Meanwhile, up top, the carburetor was removed and the FAST throttle body bolted in place with a fresh gasket between it and the intake manifold. The throttle return spring and existing throttle linkage is connected to the new throttle body. The FAST throttle body is a well-designed piece that includes four injectors, the throttle position switch, air temperature sensor, MAP sensor (manifold absolute pressure), and an idle motor, all in one very tidy package that is similar in size to the four-barrel carburetor you just removed.

Next the coolant is drained from the motor and the coolant temperature sensor is threaded into a coolant port on the intake manifold or other suitable location. Meanwhile the techs down under are plumbing in the feed and return lines for fuel. We must admit things were made easier for them here because our '52 already had a port in the tank for the return line. There are any number of ways to achieve this and FAST offers complete kits for fuel supply and return with the EZ-EFI fuel pump kit. If you are dealing with a vintage fuel tank the good people at Tanks Inc. can often supply the needed pieces for either in-tank fuel pumps, external fuel pumps, regulators, and return options. This fuel injection system required 43 psi of fuel to properly feed the injectors so engine-mounted pumps will not get it done, nor will wimpy neoprene fuel lines, and a return line is a must.

The high-pressure fuel lines were routed forward to the engine bay and the connections were made to the throttle body. The FAST fuel pressure regulator will keep pressure down to 43 pounds. Wiring was routed from the fuse panel to the FAST electric fuel pump using the EZ-EFI fuel pump relay harness. This completed our fuel delivery and return line work. You can also wire the fuel pump in directly from the fuel pump relay on your main wiring system if it is so equipped, but either way a relay will be needed to handle the load.

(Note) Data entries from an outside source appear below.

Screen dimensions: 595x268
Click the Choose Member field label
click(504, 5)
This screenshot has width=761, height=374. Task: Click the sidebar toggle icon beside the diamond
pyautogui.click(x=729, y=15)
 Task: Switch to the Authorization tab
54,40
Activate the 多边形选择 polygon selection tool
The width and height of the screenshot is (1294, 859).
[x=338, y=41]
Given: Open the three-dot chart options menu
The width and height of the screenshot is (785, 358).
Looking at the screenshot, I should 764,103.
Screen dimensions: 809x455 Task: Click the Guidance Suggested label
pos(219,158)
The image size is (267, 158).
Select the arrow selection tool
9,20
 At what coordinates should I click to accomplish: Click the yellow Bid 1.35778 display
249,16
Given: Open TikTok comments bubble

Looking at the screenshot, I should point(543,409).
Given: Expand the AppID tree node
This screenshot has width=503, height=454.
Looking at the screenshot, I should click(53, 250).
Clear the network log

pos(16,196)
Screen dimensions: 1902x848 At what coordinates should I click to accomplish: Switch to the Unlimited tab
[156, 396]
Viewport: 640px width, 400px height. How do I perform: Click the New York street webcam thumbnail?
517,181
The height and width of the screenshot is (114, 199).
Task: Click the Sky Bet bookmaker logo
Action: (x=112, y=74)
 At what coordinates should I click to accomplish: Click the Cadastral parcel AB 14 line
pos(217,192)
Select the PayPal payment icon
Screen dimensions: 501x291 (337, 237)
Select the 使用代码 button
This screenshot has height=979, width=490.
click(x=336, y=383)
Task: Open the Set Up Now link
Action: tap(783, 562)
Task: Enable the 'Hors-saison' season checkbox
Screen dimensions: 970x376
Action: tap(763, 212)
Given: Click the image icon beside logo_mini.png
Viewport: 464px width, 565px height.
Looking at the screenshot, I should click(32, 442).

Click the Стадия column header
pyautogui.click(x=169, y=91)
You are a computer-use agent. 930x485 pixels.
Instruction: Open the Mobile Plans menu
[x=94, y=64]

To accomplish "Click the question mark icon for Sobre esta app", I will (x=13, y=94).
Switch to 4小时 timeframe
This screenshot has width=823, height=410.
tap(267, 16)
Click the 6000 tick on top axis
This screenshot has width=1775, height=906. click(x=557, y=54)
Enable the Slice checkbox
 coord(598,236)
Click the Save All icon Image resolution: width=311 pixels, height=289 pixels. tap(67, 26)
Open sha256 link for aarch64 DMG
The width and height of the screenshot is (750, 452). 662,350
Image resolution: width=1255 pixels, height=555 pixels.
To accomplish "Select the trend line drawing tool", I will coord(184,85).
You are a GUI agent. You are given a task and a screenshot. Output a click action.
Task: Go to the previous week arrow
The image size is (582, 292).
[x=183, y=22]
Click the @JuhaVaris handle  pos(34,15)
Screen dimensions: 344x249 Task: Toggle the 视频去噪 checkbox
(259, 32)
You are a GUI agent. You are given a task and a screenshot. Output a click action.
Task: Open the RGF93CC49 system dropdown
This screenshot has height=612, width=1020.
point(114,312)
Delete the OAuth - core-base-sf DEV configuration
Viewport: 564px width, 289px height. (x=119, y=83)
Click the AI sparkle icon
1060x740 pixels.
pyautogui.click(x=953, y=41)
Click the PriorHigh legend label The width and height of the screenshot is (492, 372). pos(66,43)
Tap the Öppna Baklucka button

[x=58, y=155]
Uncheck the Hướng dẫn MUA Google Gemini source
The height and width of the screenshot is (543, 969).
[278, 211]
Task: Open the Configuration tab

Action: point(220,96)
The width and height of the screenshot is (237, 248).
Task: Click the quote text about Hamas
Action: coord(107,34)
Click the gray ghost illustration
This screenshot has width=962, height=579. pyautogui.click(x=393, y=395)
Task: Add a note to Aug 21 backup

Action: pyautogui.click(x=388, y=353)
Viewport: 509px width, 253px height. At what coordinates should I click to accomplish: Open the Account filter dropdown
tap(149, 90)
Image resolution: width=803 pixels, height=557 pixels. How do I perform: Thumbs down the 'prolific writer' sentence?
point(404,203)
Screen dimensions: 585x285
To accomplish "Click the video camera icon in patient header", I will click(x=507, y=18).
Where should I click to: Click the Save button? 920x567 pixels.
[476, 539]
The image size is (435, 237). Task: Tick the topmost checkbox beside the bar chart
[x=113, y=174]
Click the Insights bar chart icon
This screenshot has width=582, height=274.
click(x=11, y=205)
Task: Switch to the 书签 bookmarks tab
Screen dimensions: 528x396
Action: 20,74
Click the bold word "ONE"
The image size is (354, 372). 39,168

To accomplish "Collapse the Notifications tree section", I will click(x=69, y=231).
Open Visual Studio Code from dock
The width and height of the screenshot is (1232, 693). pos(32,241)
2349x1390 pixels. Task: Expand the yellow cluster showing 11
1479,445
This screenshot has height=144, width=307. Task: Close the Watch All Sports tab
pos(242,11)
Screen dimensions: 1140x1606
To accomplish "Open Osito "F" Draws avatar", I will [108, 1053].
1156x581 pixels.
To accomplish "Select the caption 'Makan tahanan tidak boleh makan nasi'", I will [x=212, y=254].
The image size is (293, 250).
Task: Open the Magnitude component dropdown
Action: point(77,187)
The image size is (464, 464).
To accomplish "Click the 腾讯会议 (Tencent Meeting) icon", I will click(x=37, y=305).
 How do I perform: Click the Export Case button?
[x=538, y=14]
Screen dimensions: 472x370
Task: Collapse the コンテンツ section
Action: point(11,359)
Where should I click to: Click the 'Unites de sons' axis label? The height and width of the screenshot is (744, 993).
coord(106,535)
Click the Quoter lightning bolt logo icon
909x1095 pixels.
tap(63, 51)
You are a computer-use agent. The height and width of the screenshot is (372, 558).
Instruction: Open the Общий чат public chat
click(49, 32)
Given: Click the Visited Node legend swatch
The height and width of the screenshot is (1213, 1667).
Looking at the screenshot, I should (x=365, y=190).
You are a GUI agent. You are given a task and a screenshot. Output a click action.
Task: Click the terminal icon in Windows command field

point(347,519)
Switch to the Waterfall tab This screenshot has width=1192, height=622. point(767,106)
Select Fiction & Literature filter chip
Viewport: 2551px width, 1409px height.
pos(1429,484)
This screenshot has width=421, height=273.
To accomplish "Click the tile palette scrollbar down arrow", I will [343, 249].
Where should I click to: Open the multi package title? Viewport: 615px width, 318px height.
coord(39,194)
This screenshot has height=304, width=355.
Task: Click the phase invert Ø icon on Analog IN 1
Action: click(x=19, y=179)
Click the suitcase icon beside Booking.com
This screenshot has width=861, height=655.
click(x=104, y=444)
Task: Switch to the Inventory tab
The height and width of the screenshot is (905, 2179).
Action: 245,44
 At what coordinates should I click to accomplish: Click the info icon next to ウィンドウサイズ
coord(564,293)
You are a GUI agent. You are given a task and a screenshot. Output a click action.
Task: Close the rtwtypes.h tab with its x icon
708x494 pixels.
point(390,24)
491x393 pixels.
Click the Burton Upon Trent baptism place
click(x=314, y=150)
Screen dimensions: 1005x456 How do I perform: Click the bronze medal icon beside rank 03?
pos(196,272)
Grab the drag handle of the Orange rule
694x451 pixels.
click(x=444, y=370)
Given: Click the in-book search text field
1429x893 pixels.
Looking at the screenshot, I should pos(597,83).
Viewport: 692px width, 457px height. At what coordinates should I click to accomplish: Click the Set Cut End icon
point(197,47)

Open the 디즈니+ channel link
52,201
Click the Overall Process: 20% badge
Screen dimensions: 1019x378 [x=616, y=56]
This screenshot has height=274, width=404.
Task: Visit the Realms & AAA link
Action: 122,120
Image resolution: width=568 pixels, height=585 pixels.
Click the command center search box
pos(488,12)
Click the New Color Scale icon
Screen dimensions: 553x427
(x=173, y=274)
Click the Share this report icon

Next the ECU is located and mounted. This unit is water tight so it can be mounted either under the hood or inside the car. When mounting the ECU, keep the cable plug pointing down to prevent any moisture from running into the plug. Also be certain to keep the ECU as far as possible from electrically "noisy" components, such as ignition boxes, coils, and distributors as these components can cause problems with the ECU.

The best location for the ECU seems to be on side of the firewall, engine side, or interior in a location where you can see the face of the unit and the LED trouble light. Remember you will be routing a communication cable for the handheld interface so keeping the ECU close to the passenger components will make routing that temporary communication cable much easier. Finally, be certain the supplied cable will reach the ECU prior to drilling any mounting holes. Our unit found a home on the passenger inner fender panel.

Before the wiring harness is plugged into the ECU all the other connections are made to the various sensors and a constant, clean 12V power source is required. It is recommended that both the positive and negative wire be connected directly to the battery. This eliminates the potential low-voltage problems that can raise havoc with electrical components. Choose the options desired during the wiring process as the ECU can handle an idle increase when the A/C is turned on, electric fan controls, and fuel pump control. Wire in the accessories you want the ECU to control. This may sound a bit complicated but it is really very straight forward with a great direction booklet and clearly labeled wires. Next is a 12V power source that is hot in both the crank and the on/run position. This is connected to the 12V switched wire in the harness, once again, simple enough.